[Work instructions]: Find the line that contains "The width and height of the screenshot is (450, 476)." in the entries below. Write out that line and all that follow it, unchanged and alone.

==== Material shown ====

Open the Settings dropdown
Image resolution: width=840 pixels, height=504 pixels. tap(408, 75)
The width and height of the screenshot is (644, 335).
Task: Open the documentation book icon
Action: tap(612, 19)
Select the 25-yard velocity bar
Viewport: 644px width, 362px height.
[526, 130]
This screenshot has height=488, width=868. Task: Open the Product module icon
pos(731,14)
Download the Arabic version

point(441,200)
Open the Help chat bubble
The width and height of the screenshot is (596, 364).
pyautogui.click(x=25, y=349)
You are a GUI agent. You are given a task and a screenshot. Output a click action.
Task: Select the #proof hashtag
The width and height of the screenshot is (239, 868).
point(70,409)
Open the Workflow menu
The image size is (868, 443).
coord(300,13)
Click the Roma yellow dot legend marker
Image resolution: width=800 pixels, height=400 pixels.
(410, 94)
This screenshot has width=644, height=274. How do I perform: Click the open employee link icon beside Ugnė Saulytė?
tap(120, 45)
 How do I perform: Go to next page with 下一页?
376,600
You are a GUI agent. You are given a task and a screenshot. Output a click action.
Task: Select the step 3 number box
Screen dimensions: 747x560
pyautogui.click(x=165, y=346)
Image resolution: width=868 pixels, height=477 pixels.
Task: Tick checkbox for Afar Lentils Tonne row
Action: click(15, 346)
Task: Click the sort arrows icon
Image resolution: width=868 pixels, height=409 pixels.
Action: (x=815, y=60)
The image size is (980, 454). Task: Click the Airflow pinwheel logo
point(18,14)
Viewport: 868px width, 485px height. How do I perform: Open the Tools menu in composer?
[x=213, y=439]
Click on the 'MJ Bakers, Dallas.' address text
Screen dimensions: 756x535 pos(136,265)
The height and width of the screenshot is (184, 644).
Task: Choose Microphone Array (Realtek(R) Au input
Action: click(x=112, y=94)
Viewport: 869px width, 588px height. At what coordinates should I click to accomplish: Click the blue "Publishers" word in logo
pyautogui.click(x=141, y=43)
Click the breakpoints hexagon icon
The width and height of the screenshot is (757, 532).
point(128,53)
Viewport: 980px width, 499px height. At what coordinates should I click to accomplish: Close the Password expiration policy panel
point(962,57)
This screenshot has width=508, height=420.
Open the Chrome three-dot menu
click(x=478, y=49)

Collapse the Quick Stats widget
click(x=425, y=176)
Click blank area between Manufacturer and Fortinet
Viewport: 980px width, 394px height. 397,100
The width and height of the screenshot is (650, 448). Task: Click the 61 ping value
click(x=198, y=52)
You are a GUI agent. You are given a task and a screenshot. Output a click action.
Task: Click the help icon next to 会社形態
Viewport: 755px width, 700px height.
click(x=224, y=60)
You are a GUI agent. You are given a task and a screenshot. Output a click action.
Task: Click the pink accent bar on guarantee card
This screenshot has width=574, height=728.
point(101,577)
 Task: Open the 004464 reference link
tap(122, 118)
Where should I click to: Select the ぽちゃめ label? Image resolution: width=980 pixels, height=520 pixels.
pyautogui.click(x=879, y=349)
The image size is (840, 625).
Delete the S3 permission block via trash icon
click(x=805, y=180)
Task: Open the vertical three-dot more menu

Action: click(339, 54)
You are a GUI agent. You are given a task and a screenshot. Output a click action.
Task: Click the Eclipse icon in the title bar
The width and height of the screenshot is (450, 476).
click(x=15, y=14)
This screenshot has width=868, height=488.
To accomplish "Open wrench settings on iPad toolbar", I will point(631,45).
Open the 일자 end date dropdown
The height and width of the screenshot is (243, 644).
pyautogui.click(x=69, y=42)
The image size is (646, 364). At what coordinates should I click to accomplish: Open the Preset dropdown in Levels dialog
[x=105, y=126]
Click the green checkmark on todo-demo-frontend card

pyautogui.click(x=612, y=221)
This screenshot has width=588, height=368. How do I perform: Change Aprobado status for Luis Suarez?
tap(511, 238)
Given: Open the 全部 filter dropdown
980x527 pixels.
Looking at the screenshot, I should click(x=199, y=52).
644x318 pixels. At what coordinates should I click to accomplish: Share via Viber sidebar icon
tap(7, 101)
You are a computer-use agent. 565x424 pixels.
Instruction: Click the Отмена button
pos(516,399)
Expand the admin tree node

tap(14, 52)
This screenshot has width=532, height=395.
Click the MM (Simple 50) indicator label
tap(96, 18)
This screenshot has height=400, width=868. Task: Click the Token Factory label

====

[Result for this task]:
The width and height of the screenshot is (450, 476).
click(x=15, y=14)
This screenshot has width=868, height=488.
To accomplish "Open wrench settings on iPad toolbar", I will point(631,45).
Open the 일자 end date dropdown
The height and width of the screenshot is (243, 644).
pyautogui.click(x=69, y=42)
The image size is (646, 364). At what coordinates should I click to accomplish: Open the Preset dropdown in Levels dialog
[x=105, y=126]
Click the green checkmark on todo-demo-frontend card

pyautogui.click(x=612, y=221)
This screenshot has width=588, height=368. How do I perform: Change Aprobado status for Luis Suarez?
tap(511, 238)
Given: Open the 全部 filter dropdown
980x527 pixels.
Looking at the screenshot, I should click(x=199, y=52).
644x318 pixels. At what coordinates should I click to accomplish: Share via Viber sidebar icon
tap(7, 101)
You are a computer-use agent. 565x424 pixels.
Instruction: Click the Отмена button
pos(516,399)
Expand the admin tree node

tap(14, 52)
This screenshot has width=532, height=395.
Click the MM (Simple 50) indicator label
tap(96, 18)
This screenshot has height=400, width=868. Task: Click the Token Factory label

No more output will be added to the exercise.